While others are worrying that new physics might be running out of corners (see Eve Le Ménédeu’s blog)
we should not forget that even within the book of the Standard Model
there are completely unread chapters. The Standard Model draws its
success from the fascinating fact that its basic energy density formula,
called Lagrangian, is uniquely defined by just specifying three
fundamental symmetries. It not only fits on John Ellis’s t-shirt (see blog
by Jessica Levêque) but even on a mug in Figure 1. Introducing a spin
zero Brout-Englert-Higgs field by adding the last two lines on the mug
allows for a symmetry-breaking ground state, gives particles their mass
and us the chance to live on earth and investigate all this. Each term
on the mug corresponds to a chapter in the Book of the Standard Model by
describing a certain class of processes via vertices in Feynman
diagrams.
For thousands of years mankind has been reading Chapter 2 (second
line), describing the interaction of ‘Gauge particles’ like photons,
which mediate forces, with ‘matter particles’ like electrons, laying the
basis for forming atoms, molecules and matter.
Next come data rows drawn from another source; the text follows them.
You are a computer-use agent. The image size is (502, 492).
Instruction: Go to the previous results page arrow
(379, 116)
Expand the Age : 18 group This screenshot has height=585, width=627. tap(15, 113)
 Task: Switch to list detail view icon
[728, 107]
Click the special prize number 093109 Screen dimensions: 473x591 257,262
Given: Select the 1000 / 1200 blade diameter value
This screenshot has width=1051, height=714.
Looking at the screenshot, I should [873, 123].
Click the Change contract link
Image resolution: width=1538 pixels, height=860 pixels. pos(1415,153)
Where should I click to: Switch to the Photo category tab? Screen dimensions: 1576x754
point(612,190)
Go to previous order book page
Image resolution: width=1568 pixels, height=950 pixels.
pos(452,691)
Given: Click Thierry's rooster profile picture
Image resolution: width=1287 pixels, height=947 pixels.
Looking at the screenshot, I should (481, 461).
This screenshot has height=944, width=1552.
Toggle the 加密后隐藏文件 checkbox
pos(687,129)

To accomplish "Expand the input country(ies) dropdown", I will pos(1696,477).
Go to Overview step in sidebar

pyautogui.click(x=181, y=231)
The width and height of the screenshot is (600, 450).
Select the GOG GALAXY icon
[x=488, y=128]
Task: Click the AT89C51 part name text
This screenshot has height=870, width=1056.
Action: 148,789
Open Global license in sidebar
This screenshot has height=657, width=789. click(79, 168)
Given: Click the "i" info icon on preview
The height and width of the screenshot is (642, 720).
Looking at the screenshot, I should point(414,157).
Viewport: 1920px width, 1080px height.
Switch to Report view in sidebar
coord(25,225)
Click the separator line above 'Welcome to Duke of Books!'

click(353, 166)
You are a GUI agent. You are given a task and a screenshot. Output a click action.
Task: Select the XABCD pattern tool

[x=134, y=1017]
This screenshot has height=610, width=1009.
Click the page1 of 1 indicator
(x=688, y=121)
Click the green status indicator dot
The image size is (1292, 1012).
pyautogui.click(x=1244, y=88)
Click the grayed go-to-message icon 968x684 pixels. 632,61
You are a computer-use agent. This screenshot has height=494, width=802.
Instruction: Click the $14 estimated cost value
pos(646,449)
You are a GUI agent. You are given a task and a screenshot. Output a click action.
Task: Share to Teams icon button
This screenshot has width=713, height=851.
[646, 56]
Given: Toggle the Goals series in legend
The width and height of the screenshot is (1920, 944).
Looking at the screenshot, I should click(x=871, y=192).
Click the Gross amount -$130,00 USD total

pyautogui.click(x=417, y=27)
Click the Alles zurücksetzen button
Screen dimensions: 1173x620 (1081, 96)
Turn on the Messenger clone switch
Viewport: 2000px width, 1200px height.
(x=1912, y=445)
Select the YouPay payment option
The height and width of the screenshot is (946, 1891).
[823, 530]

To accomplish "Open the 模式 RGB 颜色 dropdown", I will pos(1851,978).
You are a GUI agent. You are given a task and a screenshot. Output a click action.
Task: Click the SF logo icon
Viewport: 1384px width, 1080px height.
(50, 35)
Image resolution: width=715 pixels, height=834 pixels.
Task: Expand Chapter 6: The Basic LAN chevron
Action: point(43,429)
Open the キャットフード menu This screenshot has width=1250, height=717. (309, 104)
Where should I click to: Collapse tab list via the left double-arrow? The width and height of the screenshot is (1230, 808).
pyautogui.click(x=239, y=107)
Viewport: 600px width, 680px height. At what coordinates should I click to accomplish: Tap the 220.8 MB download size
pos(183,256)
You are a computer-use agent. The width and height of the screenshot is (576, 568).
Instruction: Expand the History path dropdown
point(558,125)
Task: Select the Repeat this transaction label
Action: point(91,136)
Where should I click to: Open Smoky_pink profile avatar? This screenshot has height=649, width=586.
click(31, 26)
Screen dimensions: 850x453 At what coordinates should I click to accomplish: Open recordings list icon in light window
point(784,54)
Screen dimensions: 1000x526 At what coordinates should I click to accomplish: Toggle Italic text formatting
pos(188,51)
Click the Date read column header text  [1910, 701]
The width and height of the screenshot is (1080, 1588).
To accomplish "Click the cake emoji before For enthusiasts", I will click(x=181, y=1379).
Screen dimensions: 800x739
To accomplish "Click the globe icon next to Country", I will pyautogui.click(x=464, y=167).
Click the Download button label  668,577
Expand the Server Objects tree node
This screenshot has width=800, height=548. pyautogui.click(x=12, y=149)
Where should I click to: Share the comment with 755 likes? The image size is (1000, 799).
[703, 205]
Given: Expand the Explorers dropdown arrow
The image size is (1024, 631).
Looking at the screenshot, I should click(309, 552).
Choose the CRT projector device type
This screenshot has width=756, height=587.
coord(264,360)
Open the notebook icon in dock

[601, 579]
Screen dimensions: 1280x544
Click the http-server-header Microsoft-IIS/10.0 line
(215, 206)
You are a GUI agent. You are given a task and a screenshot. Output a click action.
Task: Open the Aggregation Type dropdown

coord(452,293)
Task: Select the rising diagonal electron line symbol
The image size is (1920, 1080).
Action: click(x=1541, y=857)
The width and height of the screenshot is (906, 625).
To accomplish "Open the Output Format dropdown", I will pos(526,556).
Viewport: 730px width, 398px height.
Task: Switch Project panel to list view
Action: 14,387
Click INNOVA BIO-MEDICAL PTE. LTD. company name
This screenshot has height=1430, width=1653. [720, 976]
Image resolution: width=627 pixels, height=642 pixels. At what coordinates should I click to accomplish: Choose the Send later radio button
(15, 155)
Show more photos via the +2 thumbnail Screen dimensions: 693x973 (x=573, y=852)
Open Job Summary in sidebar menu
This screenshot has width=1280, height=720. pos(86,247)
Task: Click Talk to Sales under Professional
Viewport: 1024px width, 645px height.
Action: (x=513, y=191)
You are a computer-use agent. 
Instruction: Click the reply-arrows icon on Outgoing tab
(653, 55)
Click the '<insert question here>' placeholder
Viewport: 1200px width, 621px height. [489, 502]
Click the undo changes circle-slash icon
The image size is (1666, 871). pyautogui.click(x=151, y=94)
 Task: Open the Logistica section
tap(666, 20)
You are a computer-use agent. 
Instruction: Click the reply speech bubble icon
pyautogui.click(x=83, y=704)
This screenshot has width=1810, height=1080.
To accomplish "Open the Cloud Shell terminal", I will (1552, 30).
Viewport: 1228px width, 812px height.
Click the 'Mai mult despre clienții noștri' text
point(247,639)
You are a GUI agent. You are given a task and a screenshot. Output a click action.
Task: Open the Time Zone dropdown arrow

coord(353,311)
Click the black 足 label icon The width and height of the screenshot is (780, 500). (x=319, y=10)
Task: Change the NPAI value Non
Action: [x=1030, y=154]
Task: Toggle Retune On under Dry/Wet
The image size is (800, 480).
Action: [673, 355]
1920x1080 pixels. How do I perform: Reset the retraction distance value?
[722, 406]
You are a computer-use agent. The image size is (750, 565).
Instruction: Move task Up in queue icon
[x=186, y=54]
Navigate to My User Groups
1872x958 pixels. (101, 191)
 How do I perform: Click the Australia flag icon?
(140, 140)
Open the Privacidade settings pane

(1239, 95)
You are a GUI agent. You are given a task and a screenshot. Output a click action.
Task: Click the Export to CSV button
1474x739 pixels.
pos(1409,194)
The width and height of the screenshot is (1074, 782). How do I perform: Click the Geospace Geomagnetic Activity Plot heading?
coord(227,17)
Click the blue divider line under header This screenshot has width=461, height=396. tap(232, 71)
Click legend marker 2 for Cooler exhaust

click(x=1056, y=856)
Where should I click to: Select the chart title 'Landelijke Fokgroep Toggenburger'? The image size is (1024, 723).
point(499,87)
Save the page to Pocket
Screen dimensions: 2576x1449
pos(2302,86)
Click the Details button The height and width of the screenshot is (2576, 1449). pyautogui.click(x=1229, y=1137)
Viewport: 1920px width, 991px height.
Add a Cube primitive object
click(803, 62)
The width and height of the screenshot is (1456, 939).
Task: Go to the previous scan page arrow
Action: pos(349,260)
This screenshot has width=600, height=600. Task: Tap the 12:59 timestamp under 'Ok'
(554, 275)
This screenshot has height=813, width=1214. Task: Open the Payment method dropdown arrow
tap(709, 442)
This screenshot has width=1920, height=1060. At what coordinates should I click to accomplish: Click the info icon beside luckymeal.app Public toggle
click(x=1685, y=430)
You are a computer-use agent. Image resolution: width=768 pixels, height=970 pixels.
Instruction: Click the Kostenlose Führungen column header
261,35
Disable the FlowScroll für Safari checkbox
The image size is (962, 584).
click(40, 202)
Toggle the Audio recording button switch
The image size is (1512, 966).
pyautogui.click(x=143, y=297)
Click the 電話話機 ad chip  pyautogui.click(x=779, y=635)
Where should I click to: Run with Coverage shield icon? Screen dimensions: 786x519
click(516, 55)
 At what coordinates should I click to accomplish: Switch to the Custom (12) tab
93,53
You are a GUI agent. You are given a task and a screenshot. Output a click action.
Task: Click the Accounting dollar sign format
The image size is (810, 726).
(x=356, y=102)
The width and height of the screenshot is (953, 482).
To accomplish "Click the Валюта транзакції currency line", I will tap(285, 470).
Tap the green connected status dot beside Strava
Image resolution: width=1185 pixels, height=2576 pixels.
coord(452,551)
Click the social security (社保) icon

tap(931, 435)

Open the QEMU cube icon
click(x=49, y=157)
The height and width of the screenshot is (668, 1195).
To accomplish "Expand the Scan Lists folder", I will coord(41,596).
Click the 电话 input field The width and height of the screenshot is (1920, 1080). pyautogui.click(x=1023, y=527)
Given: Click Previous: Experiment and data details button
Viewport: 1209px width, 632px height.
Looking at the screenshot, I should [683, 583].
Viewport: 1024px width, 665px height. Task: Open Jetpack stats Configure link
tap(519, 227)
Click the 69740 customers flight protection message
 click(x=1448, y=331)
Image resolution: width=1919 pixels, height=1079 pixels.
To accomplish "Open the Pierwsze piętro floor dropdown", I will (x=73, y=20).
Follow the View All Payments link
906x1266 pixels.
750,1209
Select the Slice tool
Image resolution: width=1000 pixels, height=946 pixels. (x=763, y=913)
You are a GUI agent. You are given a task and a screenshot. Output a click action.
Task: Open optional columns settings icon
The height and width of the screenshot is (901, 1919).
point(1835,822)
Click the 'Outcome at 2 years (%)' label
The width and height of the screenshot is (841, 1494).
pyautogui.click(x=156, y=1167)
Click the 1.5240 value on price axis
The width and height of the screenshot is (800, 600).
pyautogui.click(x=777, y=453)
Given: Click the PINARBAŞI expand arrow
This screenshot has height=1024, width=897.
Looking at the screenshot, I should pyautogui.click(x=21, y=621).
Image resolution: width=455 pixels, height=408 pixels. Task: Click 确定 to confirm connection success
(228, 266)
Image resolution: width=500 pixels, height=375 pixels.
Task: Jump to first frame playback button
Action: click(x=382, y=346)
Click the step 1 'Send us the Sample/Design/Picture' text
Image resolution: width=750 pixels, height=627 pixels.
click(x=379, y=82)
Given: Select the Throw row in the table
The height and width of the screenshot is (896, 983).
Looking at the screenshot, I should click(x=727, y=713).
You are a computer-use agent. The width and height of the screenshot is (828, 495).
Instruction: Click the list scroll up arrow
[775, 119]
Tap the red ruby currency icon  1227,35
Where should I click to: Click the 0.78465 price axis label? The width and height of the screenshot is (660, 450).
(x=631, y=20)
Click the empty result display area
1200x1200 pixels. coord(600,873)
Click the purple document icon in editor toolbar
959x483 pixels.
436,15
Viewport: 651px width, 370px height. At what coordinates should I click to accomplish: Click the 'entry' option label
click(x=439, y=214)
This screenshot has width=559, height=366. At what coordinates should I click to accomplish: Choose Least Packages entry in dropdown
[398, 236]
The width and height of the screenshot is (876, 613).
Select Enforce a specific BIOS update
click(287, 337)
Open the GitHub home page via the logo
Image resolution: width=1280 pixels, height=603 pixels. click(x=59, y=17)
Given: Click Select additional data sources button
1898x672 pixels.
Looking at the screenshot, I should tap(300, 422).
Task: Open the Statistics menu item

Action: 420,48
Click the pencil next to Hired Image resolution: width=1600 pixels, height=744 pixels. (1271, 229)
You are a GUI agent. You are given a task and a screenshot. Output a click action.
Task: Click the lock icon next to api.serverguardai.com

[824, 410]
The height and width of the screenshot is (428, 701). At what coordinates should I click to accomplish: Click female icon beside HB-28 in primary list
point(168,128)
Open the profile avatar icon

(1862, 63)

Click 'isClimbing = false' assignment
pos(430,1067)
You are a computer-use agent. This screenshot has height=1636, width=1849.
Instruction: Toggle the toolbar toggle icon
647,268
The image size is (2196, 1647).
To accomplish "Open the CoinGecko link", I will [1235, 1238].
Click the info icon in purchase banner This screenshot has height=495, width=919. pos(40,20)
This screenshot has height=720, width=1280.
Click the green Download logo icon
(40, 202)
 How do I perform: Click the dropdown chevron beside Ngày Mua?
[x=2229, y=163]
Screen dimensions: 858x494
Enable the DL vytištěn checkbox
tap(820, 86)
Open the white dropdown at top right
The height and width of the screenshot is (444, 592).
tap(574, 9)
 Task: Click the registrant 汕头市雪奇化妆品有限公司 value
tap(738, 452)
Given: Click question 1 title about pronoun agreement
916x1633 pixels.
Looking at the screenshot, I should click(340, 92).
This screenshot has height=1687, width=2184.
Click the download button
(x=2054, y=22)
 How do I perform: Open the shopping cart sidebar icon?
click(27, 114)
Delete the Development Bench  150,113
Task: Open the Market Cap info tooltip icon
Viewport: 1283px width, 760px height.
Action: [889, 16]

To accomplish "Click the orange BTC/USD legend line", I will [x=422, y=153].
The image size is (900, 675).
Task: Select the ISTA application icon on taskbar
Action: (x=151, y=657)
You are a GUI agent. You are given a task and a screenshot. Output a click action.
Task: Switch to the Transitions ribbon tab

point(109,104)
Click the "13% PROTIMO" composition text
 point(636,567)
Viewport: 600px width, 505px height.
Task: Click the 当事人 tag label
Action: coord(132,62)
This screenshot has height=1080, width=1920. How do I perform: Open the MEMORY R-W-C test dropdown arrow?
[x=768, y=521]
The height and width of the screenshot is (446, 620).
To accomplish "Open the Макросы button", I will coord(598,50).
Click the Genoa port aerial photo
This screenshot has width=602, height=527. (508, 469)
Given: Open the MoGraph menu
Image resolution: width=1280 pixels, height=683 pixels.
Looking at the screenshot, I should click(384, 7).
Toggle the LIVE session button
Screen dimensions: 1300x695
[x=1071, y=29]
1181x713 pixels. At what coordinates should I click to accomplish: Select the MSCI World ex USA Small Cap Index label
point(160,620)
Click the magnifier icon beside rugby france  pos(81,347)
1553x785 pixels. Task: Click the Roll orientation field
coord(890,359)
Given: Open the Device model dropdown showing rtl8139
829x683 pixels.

Chapter 3 (third line) and Chapter 4a (4th line left) with
the Higgs couplings to fermions, like top and tau, and to bosons, like W
and Z, was opened only in 2012 at CERN’s LHC and currently thousands of
scientists are reading it with increasing passion and excitement. For
the right-hand part of line 4, the Higgs self-coupling chapter, we will
have to wait for the next generation of accelerators.
But what about Chapter 1 in the first line? Its lowest order content,
the free propagation of photons, is not even depicted in the figure.
Classically, this free propagation was described as electromagnetic
waves, predicted and found by Maxwell and Hertz in the second half of
the 19th century. Depicted near the mug are
self-interactions, which only exist for those gauge particles, who
themselves carry the charge of the interaction, i.e. for the strong
gluons and the weak W and Z Bosons. The existence and predicted
strengths of all so-called ‘Triple Gauge Couplings’ (TGC) of three gauge
particles have been proven at LEP (1992 for gluons and 1997 for W and Z
Bosons). However, the so-called ‘Quartic Gauge Coupling’ (QGC) of four
gauge particles – for gluons at least indirectly seen – was never part
of any measured process involving W and Z bosons so far. It thus
remained a completely unread section in Chapter 1 of the Book of the
Standard Model — until this week!
Last Thursday, the ATLAS collaboration at CERN announced the first
observation of a process which involves the quartic gauge coupling: the
scattering WW → WW of two W bosons with same electric charge. In two
simultaneous conferences — Marc-Andre Pleier’s talk in Moriond’s morning
session, and Anja Vest’s and Ulrike Schnoor’s talks in the afternoon
sessions of the German Physical Society Spring Conference — the
community had the chance to witness the opening of this thus-far-unread
section of the Standard Model. In addition to 16 expected background
events, ATLAS observes an excess of 18 candidate events for WW → WW
scattering, in perfect agreement with the Standard Model, predicting 14
such signal events in the 8 TeV LHC data. The probability that the
background could have fluctuated up that far is only 1:3000.
But how can two W Bosons scatter at LHC, when in fact protons are
collided in the first place? Quite frequently, in such a collision, a
quark inside a proton radiates a W boson. Less frequently, this happens
in both of the colliding protons, so that the decay products of two Ws
will be visible in the detector. In very rare cases, before their decay,
these Ws can come close enough to scatter via the electroweak force. A
candidate for such a scattering event is shown in the figure: It has the
characteristic features of two ‘tagging’ jets close to the beam axis,
produced by the two radiating quarks, large missing transverse momentum
from the neutrinos (blue arrow) and two like-sign electrically charged
leptons (red towers) from the W decays in the central part of the
detector. Observing this process first for like-sign Ws was not
accidental: W pairs with the same electric charge have the huge
advantage of negligible background from top-antitop decays or W
radiation from gluon-induced quark-antiquark pairs, which can only
produce W pairs with opposite electric charge.
Actually, this scattering process of gauge particles is at the heart
of electroweak symmetry breaking, mentioned in the beginning, and was
one of the key reasons to build the LHC. In the Standard Model, the
contribution of Higgs Bosons is needed to make sure that the rate of
this scattering for large WW centre of mass energies in the TeV range
obeys the basic ‘unitarity’ law, that a probability cannot be larger
than 100%. These critical energies will indeed be reached in the
forthcoming 13 TeV run. The scattering of gauge particles will then tell
us more about the properties of the Higgs Boson and the
symmetry-breaking Brout-Englert-Higgs field. Maybe we don’t have to look
too far to find remote corners; perhaps new physics is written in this
quartic gauge coupling section of the book of the Standard Model, a
chapter we have just started to read.